Zbignew Brzezinski, President Carter’s national security adviser and author of the plan, said in a 1998 interview, “That secret operation was an excellent idea. It had the effect of drawing the Soviets into the Afghan trap. The day that the Soviets officially crossed the border, I wrote to President Carter: We now have the opportunity of giving to the Soviet Union its Vietnam war.”

He has since come to regret the sentiment, as well as the operation, for the ones he helped to arm and train became the Taliban, and became al-Qaeda. After the Soviets withdrew in defeat from Afghanistan in 1989, the US did the same, having achieved our geo-strategic goal of undermining the USSR. Afghanistan collapsed into a state of civil war until 1996, after which the Taliban emerged as the dominant force, and the rest is, unfortunately, history. Our involvement and subsequent withdrawal precipitated the creation of the very opponent we face there today, and if we withdraw before having ended what we caused, Afghanistan could easily become a full-fledged narco-state fueled by heroin profits and hatred for the West.

This lesson from the past stands in combination with a serious concern for the present: Pakistan. Afghanistan’s closest neighbor is in a state of turmoil, with mass murders and suicide bombings taking place on a daily basis.
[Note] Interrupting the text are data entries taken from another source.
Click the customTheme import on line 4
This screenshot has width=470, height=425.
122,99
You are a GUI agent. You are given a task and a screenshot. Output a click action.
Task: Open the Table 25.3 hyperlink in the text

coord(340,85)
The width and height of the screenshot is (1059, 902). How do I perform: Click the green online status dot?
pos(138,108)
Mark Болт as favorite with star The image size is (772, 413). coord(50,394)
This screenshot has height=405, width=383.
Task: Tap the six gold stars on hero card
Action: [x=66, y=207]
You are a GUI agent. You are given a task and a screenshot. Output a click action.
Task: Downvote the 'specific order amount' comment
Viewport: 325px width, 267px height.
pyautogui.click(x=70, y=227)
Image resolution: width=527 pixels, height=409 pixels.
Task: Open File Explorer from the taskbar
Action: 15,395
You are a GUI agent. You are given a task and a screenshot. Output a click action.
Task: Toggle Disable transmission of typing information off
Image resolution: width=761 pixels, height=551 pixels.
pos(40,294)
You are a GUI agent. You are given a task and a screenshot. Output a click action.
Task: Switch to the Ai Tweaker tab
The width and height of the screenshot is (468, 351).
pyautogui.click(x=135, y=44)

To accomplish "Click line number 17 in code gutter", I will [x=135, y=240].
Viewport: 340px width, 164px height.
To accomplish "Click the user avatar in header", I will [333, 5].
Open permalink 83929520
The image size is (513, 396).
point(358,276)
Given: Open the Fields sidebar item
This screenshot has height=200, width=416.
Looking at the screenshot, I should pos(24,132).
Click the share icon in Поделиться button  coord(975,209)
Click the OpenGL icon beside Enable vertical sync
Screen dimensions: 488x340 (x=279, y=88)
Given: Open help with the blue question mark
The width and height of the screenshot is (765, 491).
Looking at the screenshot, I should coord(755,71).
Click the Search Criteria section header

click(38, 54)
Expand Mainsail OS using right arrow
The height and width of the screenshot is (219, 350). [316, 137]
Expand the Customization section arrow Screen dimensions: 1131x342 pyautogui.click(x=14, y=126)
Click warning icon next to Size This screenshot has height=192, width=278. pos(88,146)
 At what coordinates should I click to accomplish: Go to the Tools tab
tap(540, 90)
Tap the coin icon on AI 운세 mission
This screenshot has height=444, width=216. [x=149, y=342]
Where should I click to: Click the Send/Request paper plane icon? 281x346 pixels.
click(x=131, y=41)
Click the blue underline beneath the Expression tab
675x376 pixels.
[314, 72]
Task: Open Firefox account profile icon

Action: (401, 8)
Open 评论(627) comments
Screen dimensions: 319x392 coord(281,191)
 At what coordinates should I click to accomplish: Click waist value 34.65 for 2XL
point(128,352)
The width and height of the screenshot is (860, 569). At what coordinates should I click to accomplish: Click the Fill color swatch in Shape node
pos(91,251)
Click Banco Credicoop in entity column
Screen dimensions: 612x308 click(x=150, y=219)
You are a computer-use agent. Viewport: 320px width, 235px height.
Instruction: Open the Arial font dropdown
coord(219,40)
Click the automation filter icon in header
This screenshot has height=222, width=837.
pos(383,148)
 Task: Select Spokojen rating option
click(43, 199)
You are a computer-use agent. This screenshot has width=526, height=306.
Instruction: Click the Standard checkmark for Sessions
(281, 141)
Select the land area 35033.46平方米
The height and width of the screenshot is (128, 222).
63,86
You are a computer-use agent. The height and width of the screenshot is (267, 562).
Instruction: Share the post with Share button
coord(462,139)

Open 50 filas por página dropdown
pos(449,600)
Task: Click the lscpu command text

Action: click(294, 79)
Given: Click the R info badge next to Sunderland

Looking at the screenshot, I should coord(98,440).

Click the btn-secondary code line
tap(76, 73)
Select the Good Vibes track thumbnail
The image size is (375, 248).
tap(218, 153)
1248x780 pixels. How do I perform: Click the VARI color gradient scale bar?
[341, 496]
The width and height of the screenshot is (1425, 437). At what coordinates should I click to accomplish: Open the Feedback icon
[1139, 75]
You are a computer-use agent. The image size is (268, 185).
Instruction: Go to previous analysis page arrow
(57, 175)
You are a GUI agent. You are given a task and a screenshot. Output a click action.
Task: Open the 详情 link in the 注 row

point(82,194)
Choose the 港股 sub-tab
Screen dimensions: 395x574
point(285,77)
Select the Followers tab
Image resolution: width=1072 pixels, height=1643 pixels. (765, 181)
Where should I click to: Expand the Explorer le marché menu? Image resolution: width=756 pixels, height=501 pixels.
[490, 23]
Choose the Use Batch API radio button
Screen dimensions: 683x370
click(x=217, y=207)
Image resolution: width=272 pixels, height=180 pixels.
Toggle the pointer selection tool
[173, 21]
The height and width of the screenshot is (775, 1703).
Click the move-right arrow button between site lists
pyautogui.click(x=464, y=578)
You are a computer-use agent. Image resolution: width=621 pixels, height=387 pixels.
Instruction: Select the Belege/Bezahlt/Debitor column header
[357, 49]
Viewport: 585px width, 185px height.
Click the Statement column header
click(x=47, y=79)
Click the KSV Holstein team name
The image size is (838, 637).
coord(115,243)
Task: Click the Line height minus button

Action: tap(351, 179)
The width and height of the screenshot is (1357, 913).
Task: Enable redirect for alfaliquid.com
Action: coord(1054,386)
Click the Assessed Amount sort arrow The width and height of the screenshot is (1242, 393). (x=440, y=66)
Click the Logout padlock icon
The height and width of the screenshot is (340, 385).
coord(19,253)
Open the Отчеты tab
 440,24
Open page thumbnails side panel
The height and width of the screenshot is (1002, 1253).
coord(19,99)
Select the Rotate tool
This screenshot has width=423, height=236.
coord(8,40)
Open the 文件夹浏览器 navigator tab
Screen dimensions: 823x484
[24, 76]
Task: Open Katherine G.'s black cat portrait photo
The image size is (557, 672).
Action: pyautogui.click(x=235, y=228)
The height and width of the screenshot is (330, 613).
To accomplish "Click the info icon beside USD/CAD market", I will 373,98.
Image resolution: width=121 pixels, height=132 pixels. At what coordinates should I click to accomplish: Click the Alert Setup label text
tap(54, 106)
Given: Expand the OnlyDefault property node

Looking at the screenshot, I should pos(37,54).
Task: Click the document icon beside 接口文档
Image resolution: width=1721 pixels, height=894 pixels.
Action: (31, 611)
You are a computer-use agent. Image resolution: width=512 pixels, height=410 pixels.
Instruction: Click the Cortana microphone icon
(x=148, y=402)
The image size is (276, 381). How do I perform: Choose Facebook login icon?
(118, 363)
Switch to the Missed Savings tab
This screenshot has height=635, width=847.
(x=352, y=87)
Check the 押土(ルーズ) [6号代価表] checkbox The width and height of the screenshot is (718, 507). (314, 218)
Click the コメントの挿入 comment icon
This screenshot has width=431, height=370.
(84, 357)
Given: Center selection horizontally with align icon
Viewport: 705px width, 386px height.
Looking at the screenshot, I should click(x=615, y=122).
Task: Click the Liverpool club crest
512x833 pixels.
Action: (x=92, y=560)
The government is barely hanging on to power, which puts the state of command and control over their nuclear weapons very much in play. If the US and NATO withdraw, and the chaos in Afghanistan finally overwhelms and topples the regime in Pakistan, we will be faced with the potential of loose nukes in a region that shares borders with nuclear-armed India and China, and the doomsday scenarios that spin off from this are too numerous and ghastly to contemplate.

In saying “end it,” that mourning, Massachusetts mother meant “win it.” The decision to stay and try to fight the war to some reasonable or meaningful conclusion is, however, fraught with peril. The region is already exploding with violence, which has been bleeding across the border into an unstable, nuclear-armed Pakistan for some time. The Taliban has been making strong inroads in both countries, winning over large swaths of the populace, who have grown weary and furious with the occupying NATO/US forces that have been there for most of a decade now. This has been the bloodiest year for coalition troops in Afghanistan – 288 American soldiers killed out of 468 NATO soldiers killed, with more than 1,800 Americans wounded – a trend that will only continue and increase with the introduction of thousands of more troops.

Finally, there is little actual evidence to suggest an increase in troop presence will make any appreciable difference. We have been there for eight years, and matters have remained the same only in the areas where they have not gotten appreciably worse. Afghanistan is, and has always been, the eater of armies. No amount of technology or troop superiority can overcome the natural advantages held by those who know the ground, and who already know how to defeat a superpower, something many of those fighting us there have already done in their lifetime. We could stay there for another eight years and find ourselves in exactly the same position, or even worse off than before.

These are but a few of the issues the Obama administration must wrestle with in coming to a decision on Afghanistan. It is no wonder the president is aging before our eyes.